Selected text
──────────
Long Island high schools spent more than $730,000 on nearly 3,000 top-rated football helmets during the past year in an effort to reduce head injuries and concussions.

For the second straight year, Newsday examined the issue of head safety in football at Long Island high schools, including analyzing helmet inventories at 108 of the 116 public and private high schools with football programs, purchase orders from 92 high schools and concussion reports at 109 high schools.

Among the findings:

  • The number of five-star helmets — considered best at reducing the risk of concussions, according to safety ratings released by Virginia Tech researchers — more than doubled in the past year, jumping to 6,285 this season from 2,898 at the start of last season. That represents more than half of the 11,093 helmets in circulation. The number of four-star helmets dropped to 3,874 from 4,576, and the number of three-star helmets decreased to 450 from 612.
  • The number of one- and two-star helmets — considered “low performers” at reducing the risk of concussion — is down to 139 from 885 last year. Many of those low-performing helmets, athletic directors said, are no longer being used.
──────────
Information supplied

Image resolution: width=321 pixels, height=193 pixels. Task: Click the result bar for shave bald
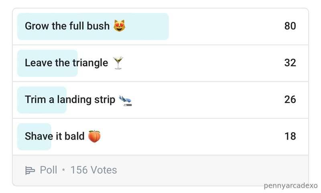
──────────
Exercise instructions
1 - In the football helmet article, rewrite the passage starting at "For the second" and ending at "450 from 612.", swapping "five-star" for "top-rated".
2 - Which helmet star ratings does the football helmet article mention?
3 - How might the football helmet article go on after its final sentence? Write the next part.

Numbered answers
1 -
For the second straight year, Newsday examined the issue of head safety in football at Long Island high schools, including analyzing helmet inventories at 108 of the 116 public and private high schools with football programs, purchase orders from 92 high schools and concussion reports at 109 high schools.

Among the findings:

  • The number of top-rated helmets — considered best at reducing the risk of concussions, according to safety ratings released by Virginia Tech researchers — more than doubled in the past year, jumping to 6,285 this season from 2,898 at the start of last season. That represents more than half of the 11,093 helmets in circulation. The number of four-star helmets dropped to 3,874 from 4,576, and the number of three-star helmets decreased to 450 from 612.

2 - five-star, four-star, three-star, two-star, one-star

3 -
  • In all, Long Island school districts spent $734,558.75 on 2,956 new helmets. Twelve public high schools have not purchased new helmets since the beginning of the 2015 season.
  • There were 383 suspected concussions in the 2015 football season at 109 schools that responded to Newsday’s queries. There were 373 suspected concussions in 2014 at 105 schools that responded. Dawn Comstock, an epidemiology professor at the University of Colorado who has been tracking concussions since 2006, said she is starting to see concussion numbers level off after years of significant increases.
  • Ten schools said they did not remove a player for a suspected concussion on either their varsity or junior varsity team. The number of schools saying they had no suspected concussions in 2014 was 14.

High school administrators, football coaches and neurologists said that having the best equipment is necessary in a game in which hits to the head happen on every play.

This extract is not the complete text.